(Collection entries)
========================================================================
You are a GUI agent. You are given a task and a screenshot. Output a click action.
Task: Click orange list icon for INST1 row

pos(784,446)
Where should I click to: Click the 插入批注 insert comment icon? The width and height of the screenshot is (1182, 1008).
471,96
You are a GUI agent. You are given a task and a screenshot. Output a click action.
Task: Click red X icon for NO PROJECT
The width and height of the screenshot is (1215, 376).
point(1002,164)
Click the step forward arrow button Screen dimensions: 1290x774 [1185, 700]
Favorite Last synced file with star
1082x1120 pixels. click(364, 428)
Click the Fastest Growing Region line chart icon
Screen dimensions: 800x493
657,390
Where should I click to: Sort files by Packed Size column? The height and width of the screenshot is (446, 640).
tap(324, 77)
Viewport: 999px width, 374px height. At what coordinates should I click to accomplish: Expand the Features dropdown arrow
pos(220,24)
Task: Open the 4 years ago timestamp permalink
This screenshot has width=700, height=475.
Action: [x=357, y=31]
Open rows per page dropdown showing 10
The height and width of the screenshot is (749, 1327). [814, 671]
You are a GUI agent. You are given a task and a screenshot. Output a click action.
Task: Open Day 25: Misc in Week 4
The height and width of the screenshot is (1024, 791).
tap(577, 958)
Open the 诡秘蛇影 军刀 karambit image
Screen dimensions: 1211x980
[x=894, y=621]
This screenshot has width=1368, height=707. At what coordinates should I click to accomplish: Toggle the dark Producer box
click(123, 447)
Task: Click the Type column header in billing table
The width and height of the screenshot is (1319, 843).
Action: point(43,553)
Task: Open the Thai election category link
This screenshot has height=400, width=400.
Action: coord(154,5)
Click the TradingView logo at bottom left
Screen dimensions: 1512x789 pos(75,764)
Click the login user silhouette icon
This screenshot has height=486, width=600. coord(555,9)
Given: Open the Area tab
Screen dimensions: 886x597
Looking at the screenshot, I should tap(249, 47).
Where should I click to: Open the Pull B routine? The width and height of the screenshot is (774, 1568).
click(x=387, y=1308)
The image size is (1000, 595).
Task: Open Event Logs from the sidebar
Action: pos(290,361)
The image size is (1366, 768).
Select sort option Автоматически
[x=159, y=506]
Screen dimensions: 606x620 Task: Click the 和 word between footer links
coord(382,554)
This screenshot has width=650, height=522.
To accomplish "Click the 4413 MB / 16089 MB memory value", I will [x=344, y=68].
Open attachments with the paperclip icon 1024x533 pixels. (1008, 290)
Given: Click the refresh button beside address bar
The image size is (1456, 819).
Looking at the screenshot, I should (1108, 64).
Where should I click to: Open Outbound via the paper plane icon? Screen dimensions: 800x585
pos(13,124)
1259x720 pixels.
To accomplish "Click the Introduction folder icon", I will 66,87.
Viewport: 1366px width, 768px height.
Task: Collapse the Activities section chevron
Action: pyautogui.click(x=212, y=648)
========================================================================
» **What the exercise asks**:
Copy each line of the data above exactly as it appears.

» **Result for this exercise**:
You are a GUI agent. You are given a task and a screenshot. Output a click action.
Task: Click orange list icon for INST1 row

pos(784,446)
Where should I click to: Click the 插入批注 insert comment icon? The width and height of the screenshot is (1182, 1008).
471,96
You are a GUI agent. You are given a task and a screenshot. Output a click action.
Task: Click red X icon for NO PROJECT
The width and height of the screenshot is (1215, 376).
point(1002,164)
Click the step forward arrow button Screen dimensions: 1290x774 [1185, 700]
Favorite Last synced file with star
1082x1120 pixels. click(364, 428)
Click the Fastest Growing Region line chart icon
Screen dimensions: 800x493
657,390
Where should I click to: Sort files by Packed Size column? The height and width of the screenshot is (446, 640).
tap(324, 77)
Viewport: 999px width, 374px height. At what coordinates should I click to accomplish: Expand the Features dropdown arrow
pos(220,24)
Task: Open the 4 years ago timestamp permalink
This screenshot has width=700, height=475.
Action: [x=357, y=31]
Open rows per page dropdown showing 10
The height and width of the screenshot is (749, 1327). [814, 671]
You are a GUI agent. You are given a task and a screenshot. Output a click action.
Task: Open Day 25: Misc in Week 4
The height and width of the screenshot is (1024, 791).
tap(577, 958)
Open the 诡秘蛇影 军刀 karambit image
Screen dimensions: 1211x980
[x=894, y=621]
This screenshot has width=1368, height=707. At what coordinates should I click to accomplish: Toggle the dark Producer box
click(123, 447)
Task: Click the Type column header in billing table
The width and height of the screenshot is (1319, 843).
Action: point(43,553)
Task: Open the Thai election category link
This screenshot has height=400, width=400.
Action: coord(154,5)
Click the TradingView logo at bottom left
Screen dimensions: 1512x789 pos(75,764)
Click the login user silhouette icon
This screenshot has height=486, width=600. coord(555,9)
Given: Open the Area tab
Screen dimensions: 886x597
Looking at the screenshot, I should tap(249, 47).
Where should I click to: Open the Pull B routine? The width and height of the screenshot is (774, 1568).
click(x=387, y=1308)
The image size is (1000, 595).
Task: Open Event Logs from the sidebar
Action: pos(290,361)
The image size is (1366, 768).
Select sort option Автоматически
[x=159, y=506]
Screen dimensions: 606x620 Task: Click the 和 word between footer links
coord(382,554)
This screenshot has width=650, height=522.
To accomplish "Click the 4413 MB / 16089 MB memory value", I will [x=344, y=68].
Open attachments with the paperclip icon 1024x533 pixels. (1008, 290)
Given: Click the refresh button beside address bar
The image size is (1456, 819).
Looking at the screenshot, I should (1108, 64).
Where should I click to: Open Outbound via the paper plane icon? Screen dimensions: 800x585
pos(13,124)
1259x720 pixels.
To accomplish "Click the Introduction folder icon", I will 66,87.
Viewport: 1366px width, 768px height.
Task: Collapse the Activities section chevron
Action: pyautogui.click(x=212, y=648)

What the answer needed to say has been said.